Lieutenant Scott hadn't had time to know all the men assigned to him for this mission, so he didn't immediately recall the names of the three Marines who fell screaming. While the fallen soldiers' Impalers still sputtered energy bursts into the translucent wall, the lieutenant motioned one of his Goliaths forward.
The Goliath advanced, his armor fully powered, his twin thirty-millimeter autocannons blazing. The weapon blasted without pause until the nearest Zealot toppled backward, dead.
Six Firebats converged on the other two enemy fanatics. Flames erupted from their Perdition weapons. In a last struggle, one Protoss Zealot killed a Firebat with his Psionic Blade, but then the flamethrowers crisped the surviving two aliens. They all fell dead next to the three Marines they had slaughtered.
Scott tightened up his squad and ordered them forward, sparing only a quick glance at the martyred Marines. “The clock is ticking.

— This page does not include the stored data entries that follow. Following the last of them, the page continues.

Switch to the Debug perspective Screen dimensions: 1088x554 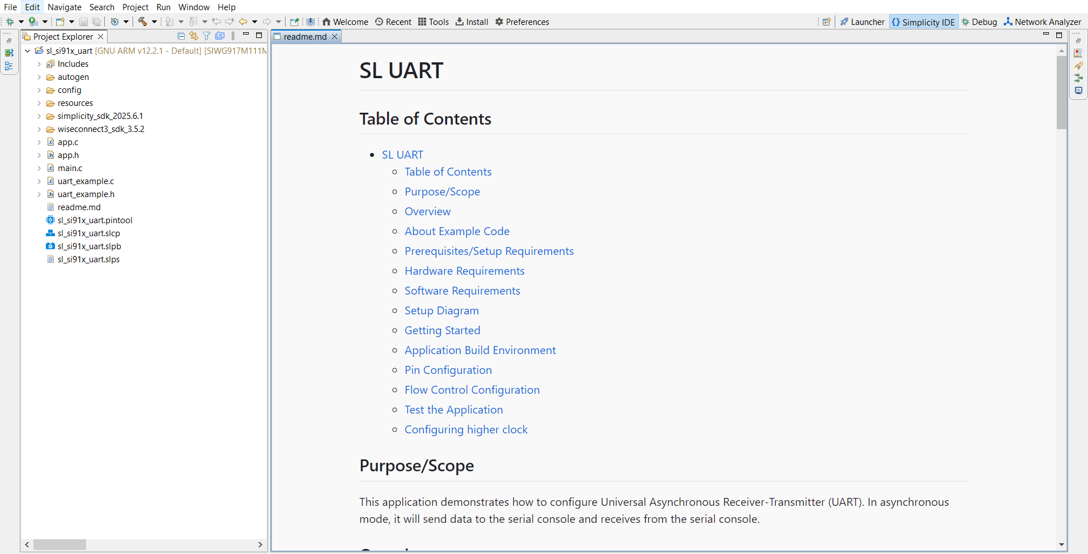979,22
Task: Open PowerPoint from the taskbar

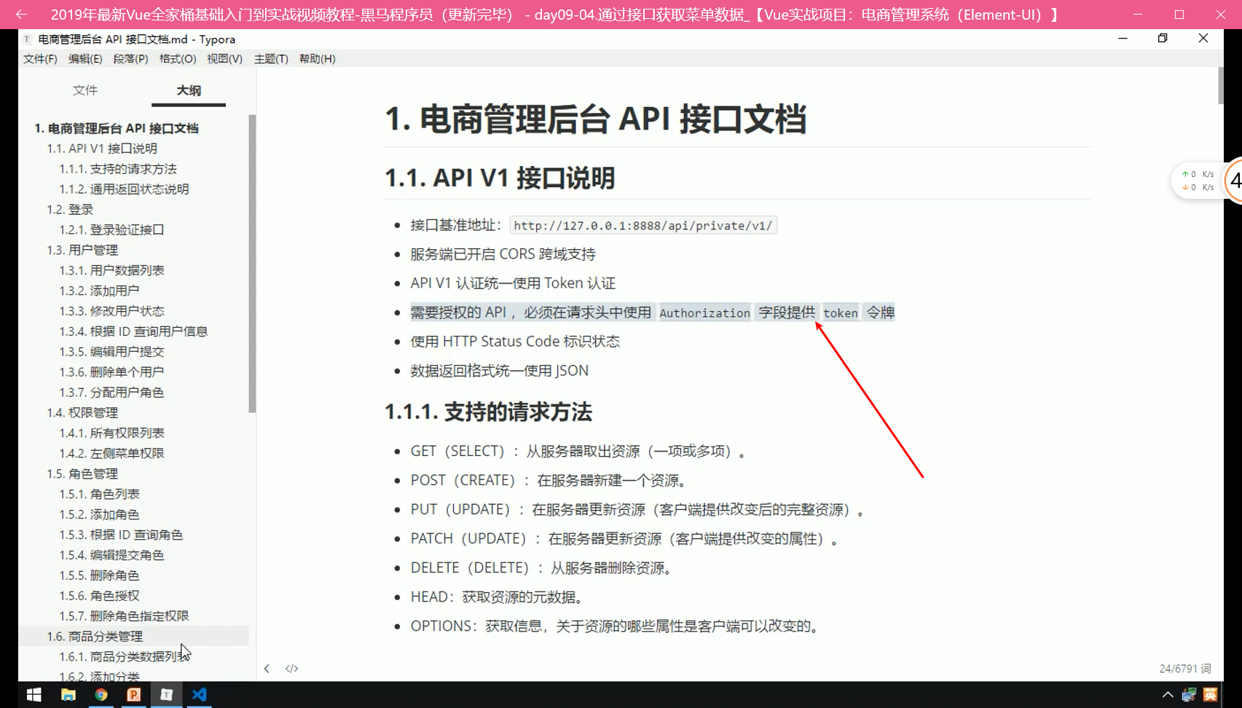Action: pos(134,695)
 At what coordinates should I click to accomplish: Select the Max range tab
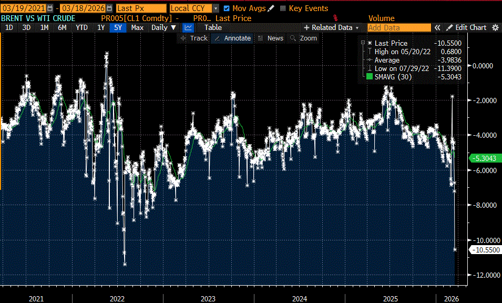point(136,27)
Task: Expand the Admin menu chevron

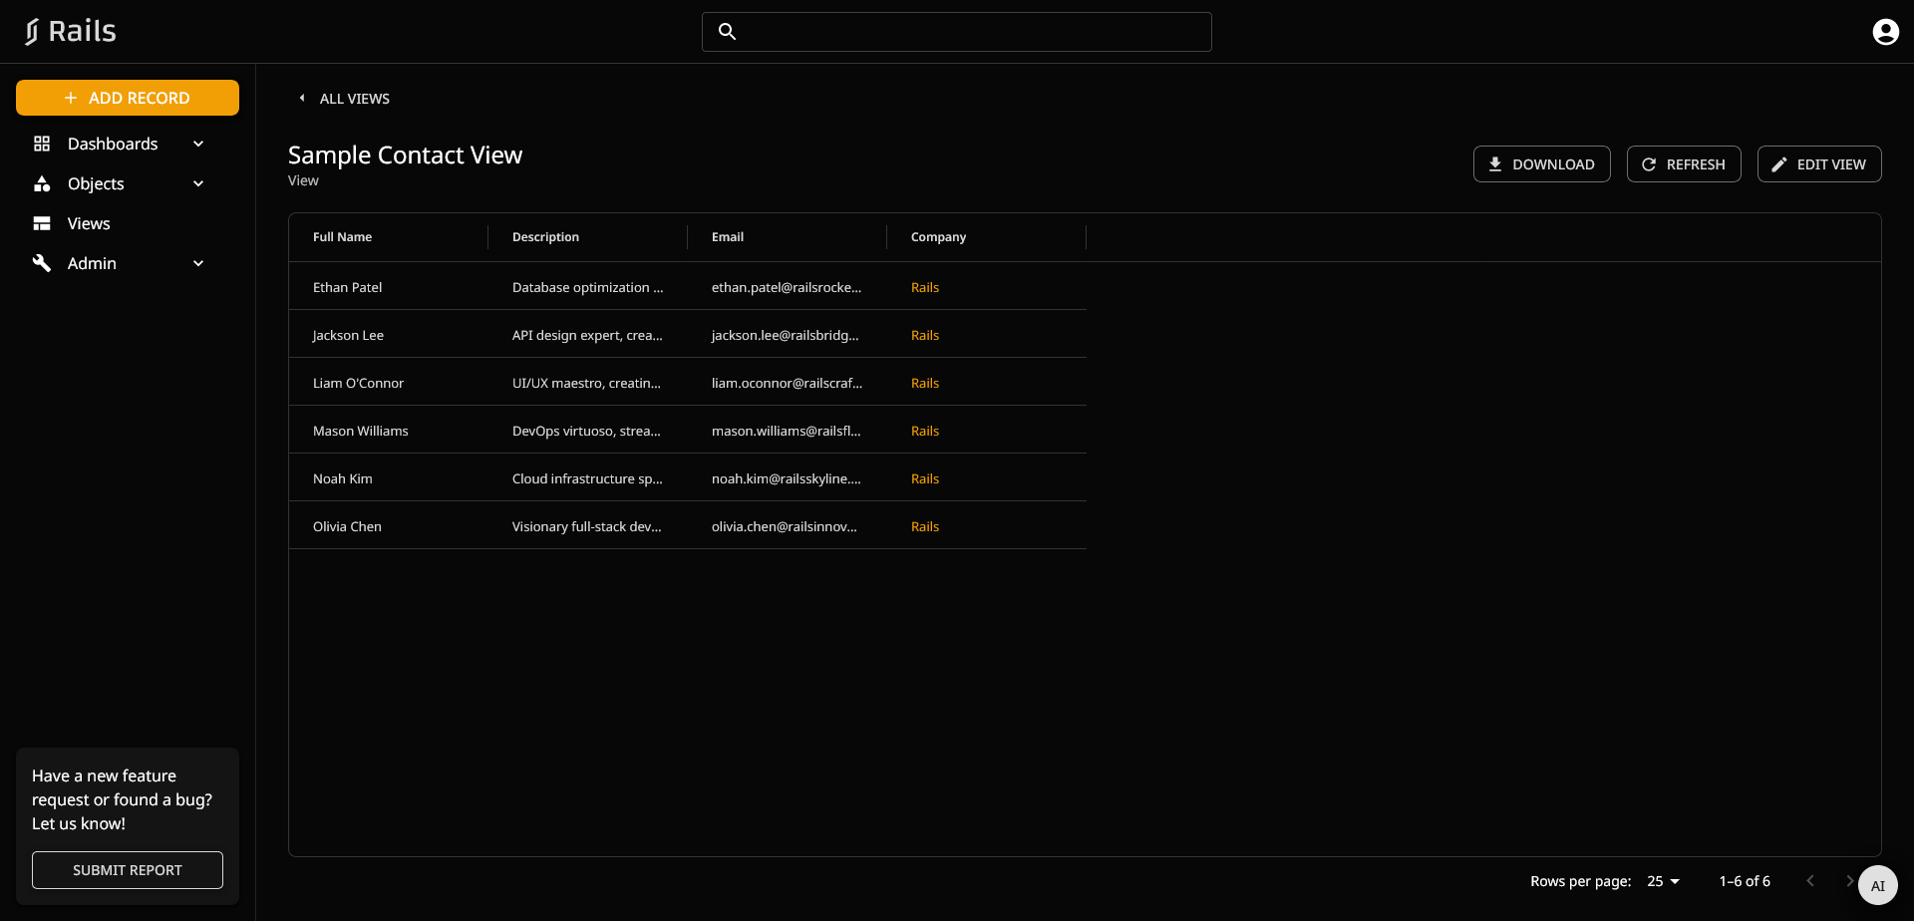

Let's keep moving.” He knew this mission depended on momentum and speed. He could not spare any time for a ceremony that would make their fallen comrades rest more easily.
Though the lieutenant's commando team was vastly outnumbered, he planned to get them in and out, causing damage to the enemy while drawing as little attention to themselves as possible. Nobody knew exactly what this alien artifact was, but he intended to find out and return to General Duke with that information.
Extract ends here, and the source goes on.